I was in court last Dec and he was found guilty 30-odd years after the offending by a family member. I was the only complainant.

Would I do it again? Probably, but it's a tough and long haul through the police/CPS/court process (I first reported in spring 2015) with no guarantee of a guilty at the end, even if it gets to court. Think long and hard about why you are doing it, what you want out of it, how you will cope if you don't achieve what you want, etc. Whatever you do, do it for the right reasons for you.

I must say I cannot fault the police team though, they believed me and supported me right from start to finish - at each step along the way they checked if I still wanted to continue and there was no pressure to do so. I think all forces have specialist sex offences teams now, they were very good and really got how hard it was to speak out.

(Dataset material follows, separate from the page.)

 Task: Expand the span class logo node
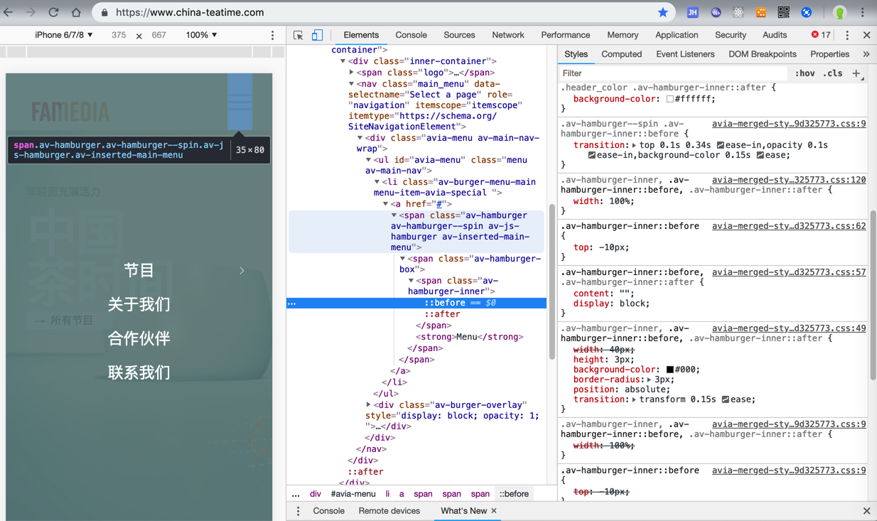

From my point of view, initially I just wanted the crimes logged so that any children he comes into contact with might be protected and for him to squirm through a police interview - I honestly never expected him to be charged and prosecuted.

Sitting as I am now, with a guilty verdict, I'm glad I did it. I feel like a huge weight has been lifted and I can finally move on. I've got a degree of closure, but it's still not something you ever get over really. But I'm well aware not everyone can achieve this.

f you are the sort of person who likes to read up on stuff first, I found this really useful.

rightsofwomen.org.uk/wp-content/uploads/2016/11/From-Report-to-Court-a-handbook-for-adult-survivors-of-sexual-violence.pdf

Happy to answer any more specific questions you have.

Nmb1812 · 22/08/2017 11:21

Thank you for your comment im estatic that you got guilty verdict. Im not expecting that however i really dont think he would be able to sit through a police interview and lie. To a certain extent he ruined my life & id give anything to make him suffer even an ounce of the suffering hes cause me. I want people to know him for what he is, i lost my nan before she found out and i know although it was her son she would encourage me to tell the police. I was her only granddaughter and she would have done anything to protect me had she been able to that day. I dont think he deserves the right to have children and to live his life like he did nothing wrong.

OP posts:
FinallyReportedHim2 · 22/08/2017 13:16

I suspect my relation's inability to lie very well was what lead to the guilty verdicts. I had evidence from someone I told years ago, but it was mainly my word against his - and the jury believed me :)

Do what is the right thing for you, but just be ready for all the possible outcomes.

I don't think it ever goes away, but I think I now understand myself a lot better and why I react the way I do sometimes. I'm probably in a better headspace now than I've ever been (most of the time!)